=== Exercise requirements ===
(A) In the excerpt on nanotechnology, write out the part from "Because of their" up to and including "of a nanopesticide?", swapping "nanomaterials" for "nanoscale materials".
(B) Answer these questions from the excerpt on nanotechnology:
(i) How many categories of nanomaterials will there be by the year 2030?
(ii) Which category have research and applications reached as of today?
(iii) At which meeting, in which city and in what month and year did Najm Shamim give a presentation?
(C) Go on with the excerpt on nanotechnology and pesticide regulation from the point where it stops.

____ Excerpt

Nanotechnology opens a completely new world for science and technology; meanwhile, it also brings a considerate uncertainties and concerns. It is too early to assess the full impact and importance of nanotechnology. Nanotechnology is still in the development stage, and a full risk assessment and benefits of nanoproducts can not be completed at this time. Some characteristics of nanomaterials have been understood but a wide variety of issues and concerns still remain unanswered. This has been demonstrated in the recent research works ( Xu1) and presentations (Najm Shamim2 ACS Meeting, New Orleans, April 2008).

The existing technique to identify, characterize and quantify nanomaterials is expensive, although newer and relatively cheaper methods are being developed. Using the existing analytical techniques 3,4, it has been pointed out that by the year 2030, there will be five categories of nanomaterials (Roco5). As of today research and applications have reached third category. For each category EPA/OPP will have to devise a unique set of data requirements for registration. The uncertainties and issues in the generation of scientific data and regulatory policies continue. Then there are Nanotechnology Oversight issues (J. Clarence Davies6).

Because of their nanometer-range size and high surface area and/or reactivity, nanomaterials possess unique physiochemical properties, and in turn, the toxicity of nanomaterials might be different from conventional materials. Some of the critical issues that EPA is struggling with and may continue to dos so for the foreseeable future are:

? How useful are the data generated on conventional size pesticides? Is data bridging between conventional size chemical and nanomaterial possible?

? Would current data requirement be adequate to address the hazard/exposure and risk concerns of a nanopesticide?

? Would Agency need nanopesticide-specific data ?

? Would the current test guidelines be suitable and adequate for testing nanopesticide or existing guidelines be modified or would new test guideline(s) be needed?

? For toxicity risk assessment would traditional animal testing model be appropriate for testing nanopesticide? What kind of dosimetrics would be appropriate for testing nanomaterial, surface area/activity-based and/or particle size/number-based in addition to mass-based?

________
____ Information given

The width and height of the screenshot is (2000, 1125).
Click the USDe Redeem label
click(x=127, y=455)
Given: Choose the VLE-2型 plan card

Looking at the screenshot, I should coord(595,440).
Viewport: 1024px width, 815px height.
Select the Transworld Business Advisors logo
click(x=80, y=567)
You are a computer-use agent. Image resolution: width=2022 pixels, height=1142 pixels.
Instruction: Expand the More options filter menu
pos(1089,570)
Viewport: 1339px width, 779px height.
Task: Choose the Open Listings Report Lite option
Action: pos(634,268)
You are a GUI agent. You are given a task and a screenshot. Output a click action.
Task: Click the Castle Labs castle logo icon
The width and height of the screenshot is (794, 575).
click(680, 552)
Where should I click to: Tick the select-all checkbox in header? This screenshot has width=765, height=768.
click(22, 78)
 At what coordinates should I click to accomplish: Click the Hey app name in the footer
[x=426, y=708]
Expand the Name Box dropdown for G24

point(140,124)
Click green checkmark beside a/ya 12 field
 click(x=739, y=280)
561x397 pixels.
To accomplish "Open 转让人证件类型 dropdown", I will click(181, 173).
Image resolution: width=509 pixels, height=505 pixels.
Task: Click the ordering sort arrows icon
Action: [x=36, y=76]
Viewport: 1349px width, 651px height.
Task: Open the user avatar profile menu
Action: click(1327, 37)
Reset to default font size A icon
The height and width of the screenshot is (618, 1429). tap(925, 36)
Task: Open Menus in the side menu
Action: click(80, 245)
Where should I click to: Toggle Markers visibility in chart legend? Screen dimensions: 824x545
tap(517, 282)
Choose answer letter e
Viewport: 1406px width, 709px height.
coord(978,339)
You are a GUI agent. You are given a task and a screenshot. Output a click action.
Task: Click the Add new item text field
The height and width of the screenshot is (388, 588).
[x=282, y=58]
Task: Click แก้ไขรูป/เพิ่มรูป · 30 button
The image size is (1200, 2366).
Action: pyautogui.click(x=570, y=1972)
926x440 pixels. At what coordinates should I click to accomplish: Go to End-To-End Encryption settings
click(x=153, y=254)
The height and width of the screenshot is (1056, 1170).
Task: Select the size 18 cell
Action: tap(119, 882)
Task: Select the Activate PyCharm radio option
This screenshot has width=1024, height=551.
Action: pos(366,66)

________

=== Outputs by task ===
(A)
Because of their nanometer-range size and high surface area and/or reactivity, nanoscale materials possess unique physiochemical properties, and in turn, the toxicity of nanoscale materials might be different from conventional materials. Some of the critical issues that EPA is struggling with and may continue to dos so for the foreseeable future are:

? How useful are the data generated on conventional size pesticides? Is data bridging between conventional size chemical and nanomaterial possible?

? Would current data requirement be adequate to address the hazard/exposure and risk concerns of a nanopesticide?

(B)
(i) Five.
(ii) The third category.
(iii) At the ACS Meeting in New Orleans, in April 2008.

(C)
? Could the results derived from ?non-traditional? in vivo method (e.g., intratracheal) be used in hazard characterization and risk assessment?

? Would the data generated on 10 nm nanomaterials be the same, for example as those of 30 nm ones?

? How nanomaterials enter, travel through, and deposit in the body - PK/PD of nanomaterials in animals?

? How would aggregation/agglomeration affect the toxicity of nanomaterials in organisms and environmental media.

This presentation focuses on chemistry and toxicity scientific and regulatory issues and concerns. From chemistry perspective the scientific uncertainties in the unambiguous full characterization of nanomaterials, size and size distributions, shape and morphology of nanomaterials, surface area or surface reactivity parameters and issues and concerns about the use of the present regulatory data requirements will be discussed.

From the toxicity perspective, the uncertainties of interpretations in the in vitro and in vivo mechanistic studies as well as the limitations of the existing regulatory data requirements are presented.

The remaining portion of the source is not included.